◆ **Try it**: Turn the lines from the one with "At what (x,y)" to the one with "This screenshot has width=624, height=482." into a Markdown table with the columns No. and Line, numbering each line and skipping any blank ones. Don't include the pictures.

◆ **Record excerpts**:
== Segment start ==

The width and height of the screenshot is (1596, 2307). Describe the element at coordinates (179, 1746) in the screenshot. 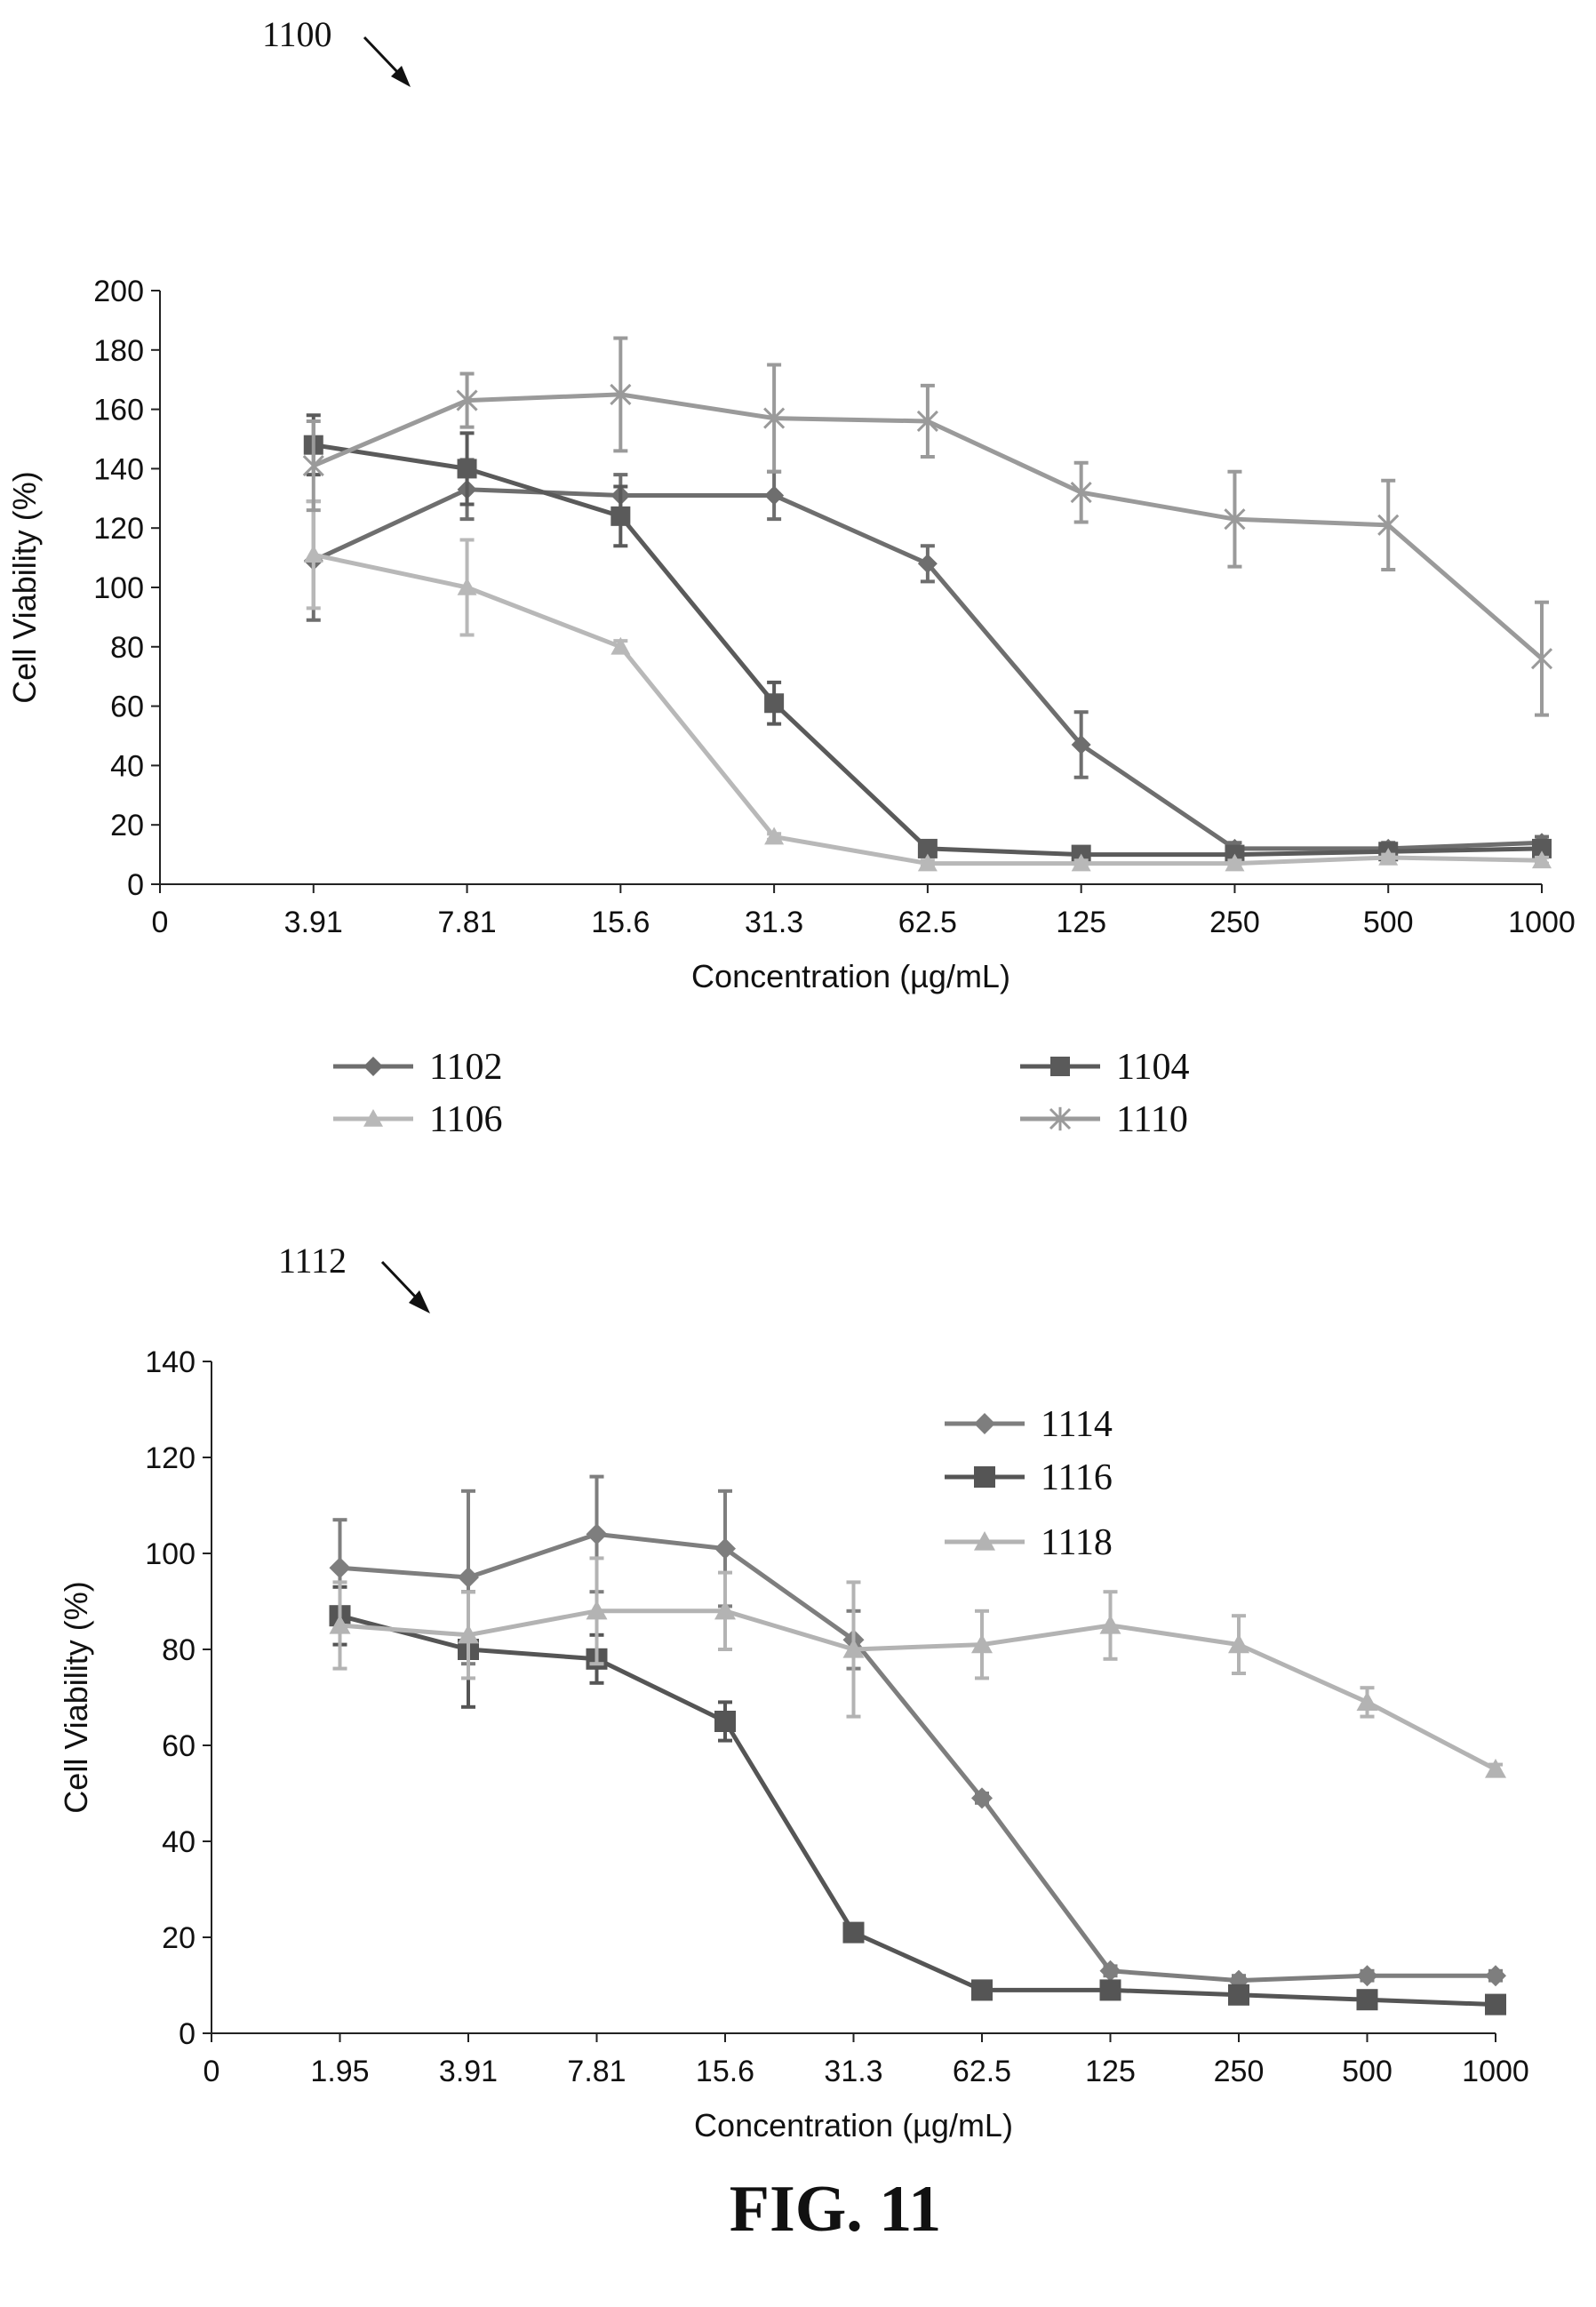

== Segment end ==
== Segment start ==

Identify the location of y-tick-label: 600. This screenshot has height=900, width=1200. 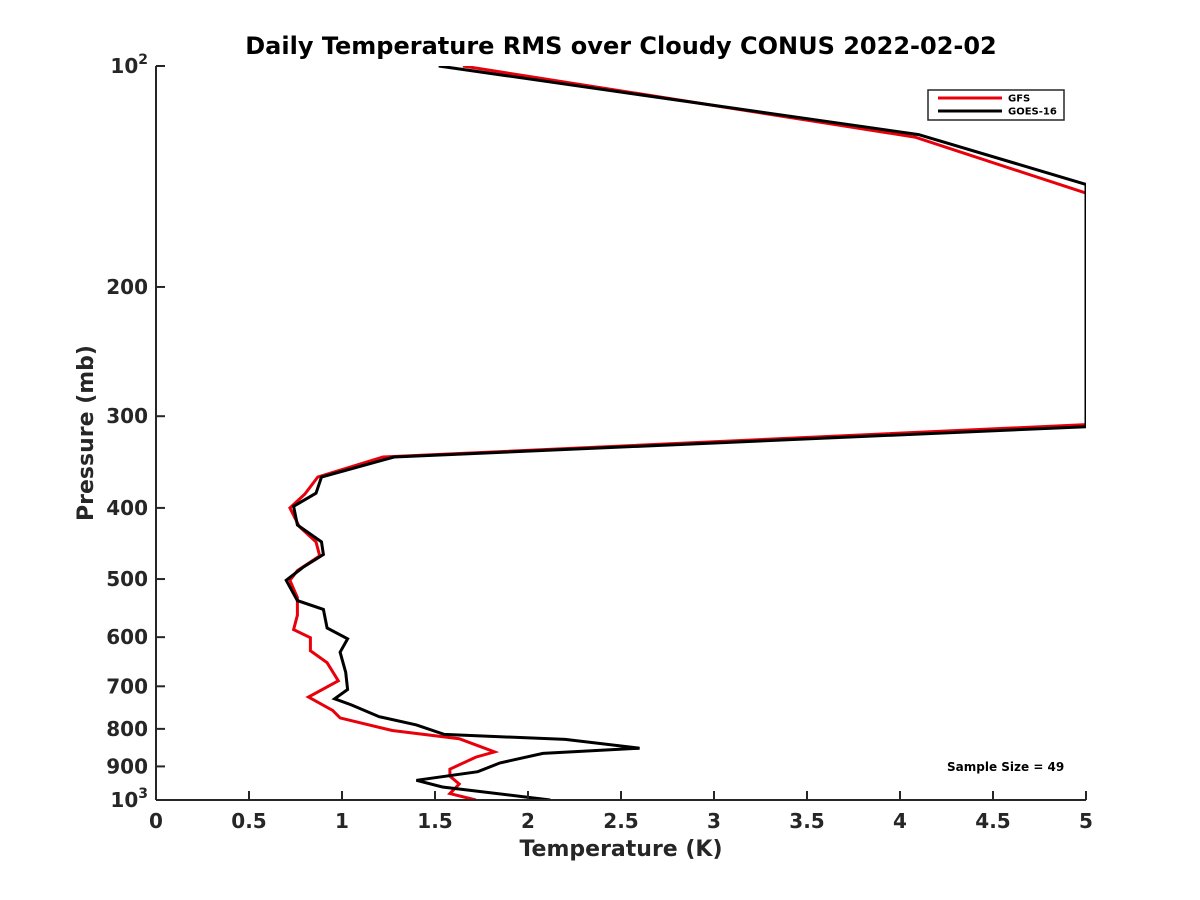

== Segment end ==
== Segment start ==

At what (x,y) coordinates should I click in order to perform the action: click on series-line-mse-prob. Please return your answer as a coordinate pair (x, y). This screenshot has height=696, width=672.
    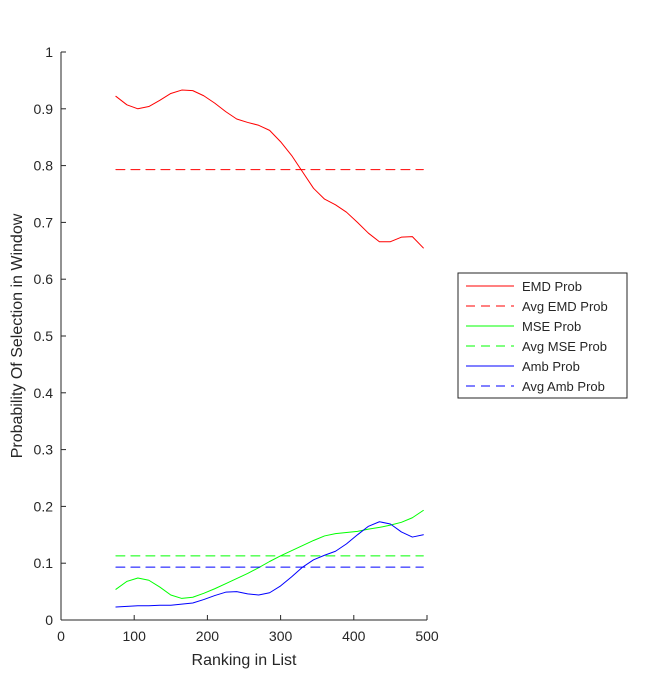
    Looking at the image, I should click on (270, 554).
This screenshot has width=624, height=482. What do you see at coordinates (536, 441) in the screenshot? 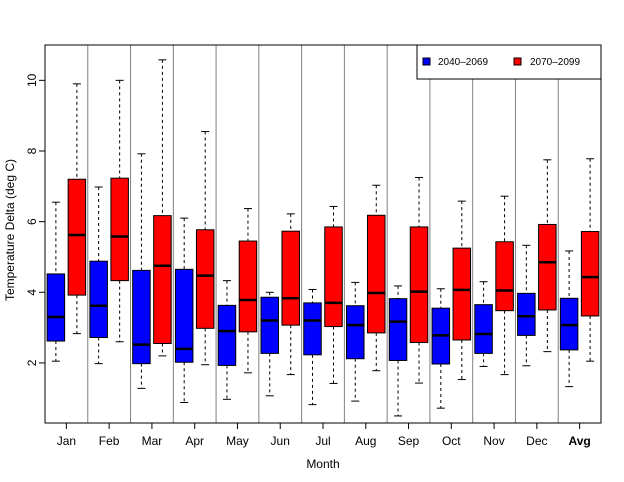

== Segment end ==

◆ **Task solution**:
| No. | Line |
|---|---|
| 1 | At what (x,y) coordinates should I click in order to perform the action: click on series-line-mse-prob. Please return your answer as a coordinate pair (x, y). This screenshot has height=696, width=672. |
| 2 |     Looking at the image, I should click on (270, 554). |
| 3 | This screenshot has width=624, height=482. What do you see at coordinates (536, 441) in the screenshot?  |